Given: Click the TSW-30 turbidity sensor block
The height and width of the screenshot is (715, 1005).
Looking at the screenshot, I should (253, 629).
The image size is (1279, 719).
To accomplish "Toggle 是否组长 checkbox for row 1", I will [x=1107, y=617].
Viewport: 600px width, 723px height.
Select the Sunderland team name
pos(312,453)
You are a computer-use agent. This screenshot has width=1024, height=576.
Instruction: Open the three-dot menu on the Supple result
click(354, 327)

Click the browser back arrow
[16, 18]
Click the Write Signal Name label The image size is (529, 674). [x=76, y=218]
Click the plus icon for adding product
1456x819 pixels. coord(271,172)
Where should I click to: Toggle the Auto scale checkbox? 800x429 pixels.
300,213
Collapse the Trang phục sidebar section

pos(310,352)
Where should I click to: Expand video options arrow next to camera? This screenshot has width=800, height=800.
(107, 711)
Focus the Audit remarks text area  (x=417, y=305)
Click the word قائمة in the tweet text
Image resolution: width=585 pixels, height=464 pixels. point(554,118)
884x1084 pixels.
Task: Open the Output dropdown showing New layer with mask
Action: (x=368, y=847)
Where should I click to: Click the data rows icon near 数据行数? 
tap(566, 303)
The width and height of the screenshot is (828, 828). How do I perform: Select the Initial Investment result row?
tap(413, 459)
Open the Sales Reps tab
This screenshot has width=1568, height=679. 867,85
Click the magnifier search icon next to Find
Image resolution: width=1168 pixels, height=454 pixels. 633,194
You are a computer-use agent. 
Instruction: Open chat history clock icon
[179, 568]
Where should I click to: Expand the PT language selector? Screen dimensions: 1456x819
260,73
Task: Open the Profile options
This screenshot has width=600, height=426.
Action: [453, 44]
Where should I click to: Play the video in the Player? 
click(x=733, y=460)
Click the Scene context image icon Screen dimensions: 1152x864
::::::::
§ **Task to carry out**
Copy the whole listing out exactly, so that every line matches what is above.

§ **Solution for this problem**
Given: Click the TSW-30 turbidity sensor block
The height and width of the screenshot is (715, 1005).
Looking at the screenshot, I should (253, 629).
The image size is (1279, 719).
To accomplish "Toggle 是否组长 checkbox for row 1", I will [x=1107, y=617].
Viewport: 600px width, 723px height.
Select the Sunderland team name
pos(312,453)
You are a computer-use agent. This screenshot has width=1024, height=576.
Instruction: Open the three-dot menu on the Supple result
click(354, 327)

Click the browser back arrow
[16, 18]
Click the Write Signal Name label The image size is (529, 674). [x=76, y=218]
Click the plus icon for adding product
1456x819 pixels. coord(271,172)
Where should I click to: Toggle the Auto scale checkbox? 800x429 pixels.
300,213
Collapse the Trang phục sidebar section

pos(310,352)
Where should I click to: Expand video options arrow next to camera? This screenshot has width=800, height=800.
(107, 711)
Focus the Audit remarks text area  (x=417, y=305)
Click the word قائمة in the tweet text
Image resolution: width=585 pixels, height=464 pixels. point(554,118)
884x1084 pixels.
Task: Open the Output dropdown showing New layer with mask
Action: (x=368, y=847)
Where should I click to: Click the data rows icon near 数据行数? 
tap(566, 303)
The width and height of the screenshot is (828, 828). How do I perform: Select the Initial Investment result row?
tap(413, 459)
Open the Sales Reps tab
This screenshot has width=1568, height=679. 867,85
Click the magnifier search icon next to Find
Image resolution: width=1168 pixels, height=454 pixels. 633,194
You are a computer-use agent. 
Instruction: Open chat history clock icon
[179, 568]
Where should I click to: Expand the PT language selector? Screen dimensions: 1456x819
260,73
Task: Open the Profile options
This screenshot has width=600, height=426.
Action: [453, 44]
Where should I click to: Play the video in the Player? 
click(x=733, y=460)
Click the Scene context image icon Screen dimensions: 1152x864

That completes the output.